Avec un taux de recyclage d’environ 97% des bouteilles en plastique, la Norvège est une très bonne élève. Elle dépasse avec dix ans d’avance l’objectif fixé par l’Union européenne, à savoir un taux de collecte de 90% en 2029. Ce chiffre plafonne péniblement à 60% en France, où un éventuel système de consigne vient d’être repoussé à 2023.

Ce système est pourtant la clé du succès du pays nordique. Il consiste à faire payer au con-sommateur quelques centimes supplémentaires pour une boisson embouteillée, surcoût qui lui est remboursé lorsqu’il ramène le contenant vide.

"En fait, les consommateurs achètent le produit mais empruntent son emballage", explique Kjell Olav Maldum, directeur d’Infinitum, société créée par les producteurs et les distributeurs pour gérer la consigne.

Le concept est entré dans les mœurs au point que la langue norvégienne s’est dotée d’un verbe -å pante (prononcez : o paanteu)- pour désigner le fait d’aller déposer à la consigne. Bonus : les machines laissent aux consommateurs le choix de réinvestir la somme qui leur est due dans une loterie finançant une bonne cause.

Plus de 1,1 milliard de bouteilles plastiques et canettes en aluminium ont été restituées en 2018 dans les machines déployées dans les supermarchés ou directement dans les stations-service et autres petits points de vente.

À Fetsund, à une trentaine de kilomètres au nord-est d’Oslo, un ballet incessant de poids lourds déversent des milliers de flacons vides dans le principal centre de traitement d’Infinitum.

Sautillant sur des convoyeurs, les bouteilles d’eau, de jus de fruits et de sodas sont triées, compactées et mises en ballots, formant d’énormes Rubik’s cubes multicolores et insolubles appelés à connaître plusieurs vies après recyclage.

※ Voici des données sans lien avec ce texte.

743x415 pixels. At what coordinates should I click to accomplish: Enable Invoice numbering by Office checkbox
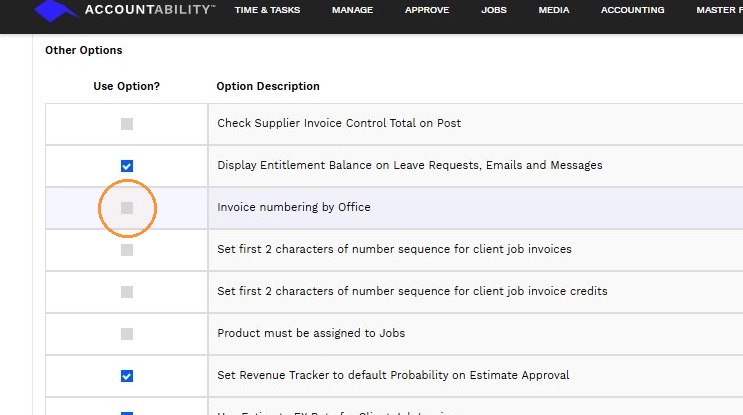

Car chaque nouvelle bouteille plastique en Norvège contient environ 10% de matériau recyclé, écologiquement plus correct.

Une proportion que le pays nordique veut accroître avec un projet de taxe dégressive qui encouragerait le recours au plastique recyclé aux dépens de la vierge, aujourd’hui moins cher.

Kjell Olav Maldum, responsable d’Infinitum, dans son usine à Fetsund (Sud-Est de la Norvège).
Photo : AFP/VNA/CVN

Valoriser les détritus

"Si vous mettez vos bouteilles dans une machine, elles entrent dans une boucle vertueuse, plaide Harald Henriksen, dirigeant chez Tomra, leader mondial des machines de déconsignation. Vous pouvez les réutiliser pour fabriquer de nouvelles bouteilles à maintes reprises".

Dans ce modèle d’économie circulaire, ce que l’on considère ailleurs comme un détritus devient une ressource, dont la valeur qu’on lui assigne encourage la collecte et le recyclage. L’idée a fait de nombreux adeptes.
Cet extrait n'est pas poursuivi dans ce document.